Obviously this isn't good; when User A finally submits changes, we need the app to detect that someone else has changed the data, and to handle the situation appropriately. Two aspects to doing this are:
- Detection - how to detect a concurrent update
- Handling - what to do if we detect a concurrent update
We'll take these in reverse order:
Handling a Concurrent Update Situation
There are three approaches to handling a concurrent update situation:
- Last commit wins. This is the situation described above, where User A wipes out User B's changes. This is what we're doing most of the time in our apps, and it does not involve any detection of a concurrent update.
- First commit wins. In this scenario, User A would come back from lunch, attempt to save their changes, and see an error message "Someone else has changed the data. Your changes have not been saved". User A's changes would not be saved to the DB. This does require detection of a concurrent update.
- Merge. Here, User A would be presented with a message telling them that someone else had changed the data, and would be provided with a UI to give them a way of merging their changes with User B's changes. This does require detection of a concurrent update.
Unless there's a clear business requirement for the merge option, I think we need to take the second approach, "first commit wins". In order to pursue this approach, we do need to have a mechanism for detecting concurrent updates.
Detection
Hibernate does offer a facility for detecting concurrent updates be providing a version attribute. A database column (integer or timestamp) can be designated as a version field - for new tables we typically use the integer type.
However, the way most of our web apps are written, this offers only narrow protection. Generally, when a user updates data in a web app, there are two steps:
1. User requests the data; we read the data from the database and present it on the screen.

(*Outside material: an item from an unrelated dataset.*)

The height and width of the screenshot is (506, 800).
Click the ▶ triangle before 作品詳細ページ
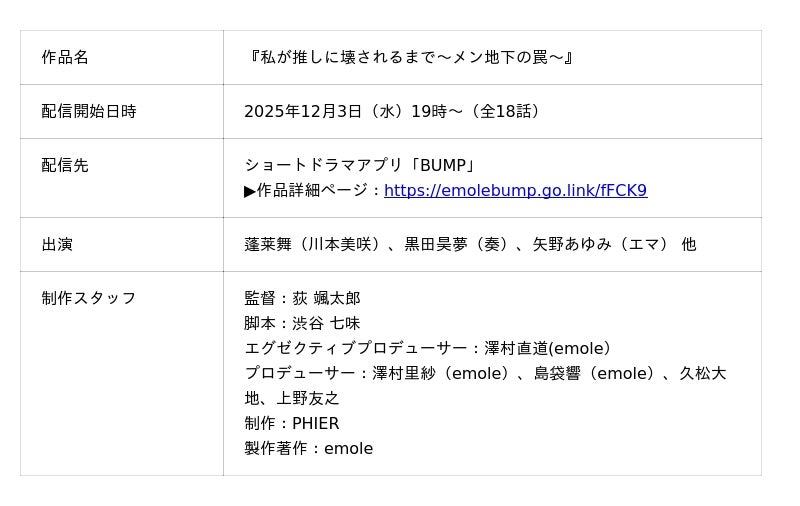[x=250, y=190]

2. User changes data on the screen and submits.
There can be a significant period of time between these two steps.
In step 2 (posting of data to be updated), we typically do this in the same HTTP request:
a) re-read the data from the database
b) apply the changes from the web form to this data
c) save the modified data & commit
Because we re-read the data, the version number check offered by Hibernate only will protect us from concurrent updates taking place during this request. As the request is typically very fast (<1s), this is unlikely to happen.
What we want to do is to detect any changes in the database that occurred between the data-retrieval step (step 1) and the data-posting step (step 2). For this to happen, step 2 needs to know what the version field was in step 1. So far I've read about three techniques for doing this:
1. The web app stores the version number in the web page as a hidden field in step 1. The form submission in step 2 then submits this version number along with the rest of the data, and then in 2b ("apply the changes from the web form to this data") the version number from the form is copied into the domain object. When the data is comitted, Hibernate should then pick up the version mismatch.

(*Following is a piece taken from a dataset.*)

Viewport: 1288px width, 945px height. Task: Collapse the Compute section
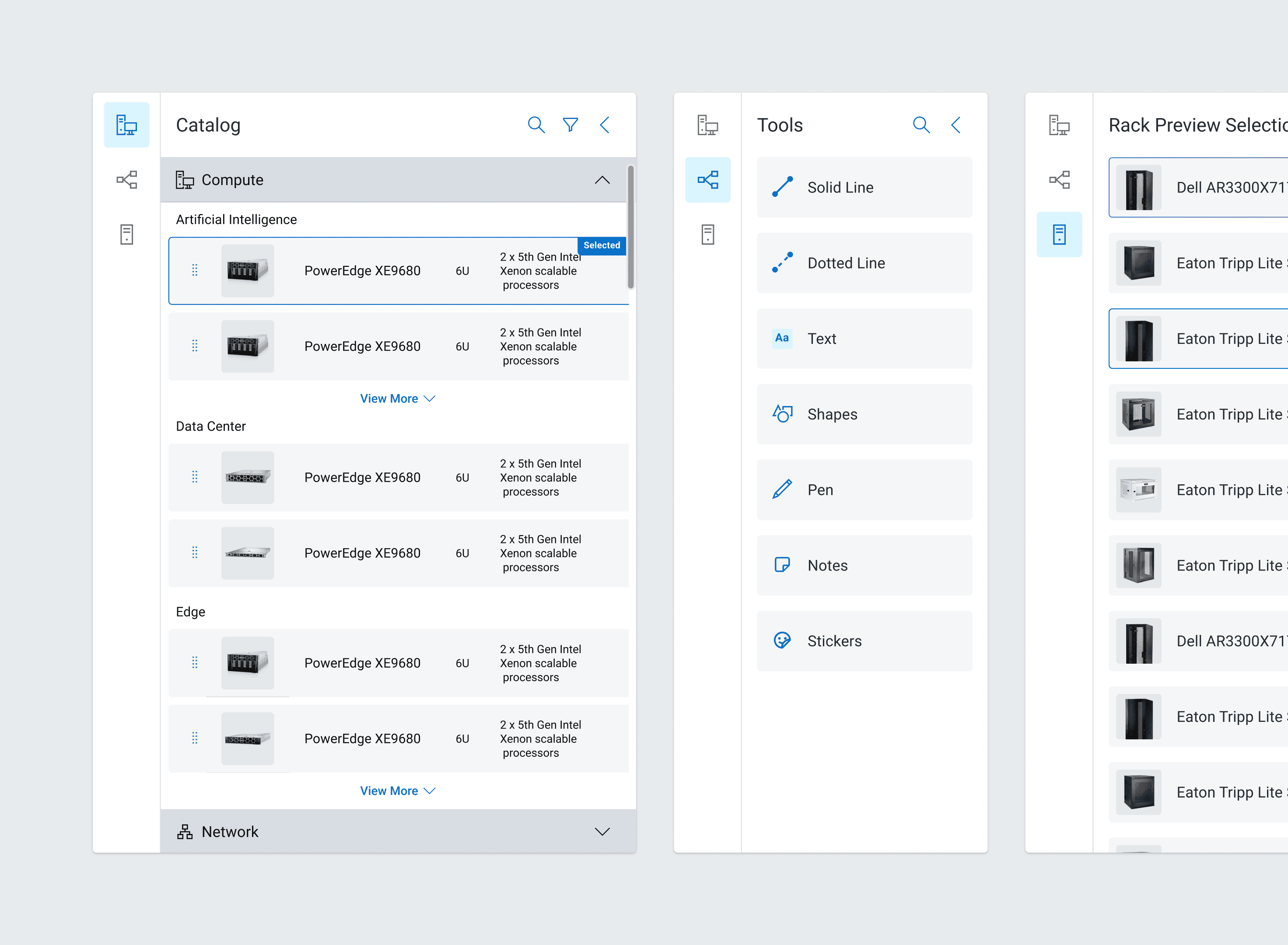pos(602,180)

2. At the end of step 1, the domain object is stored in the user's HttpSession - it becomes a "detached object" once the Hibernate Session is closed at the end of the request. Then step 2, instead of re-reading the data from the database, would get the object from the HttpSession and attach it to the newly created Hibernate Session. In this way, the object would contain the original version number, and Hibernate would catch version mismatch on commit.
3. At the end of step 1, the Hibernate Session is stored in the user's HttpSession. The Hibernate Session remains active for the entire "conversation" - this technique is described as "session-per-conversation". Step 2 would retrieve the Hibernate Session from the user's HttpSession and all domain objects associated with the Hibernate Session in step 1 would be available to step 2. In this approach, it would be essential for the end of step 1 to disconnect the JDBC connection; and for the beginning of step 2 to establish a new JDBC connection.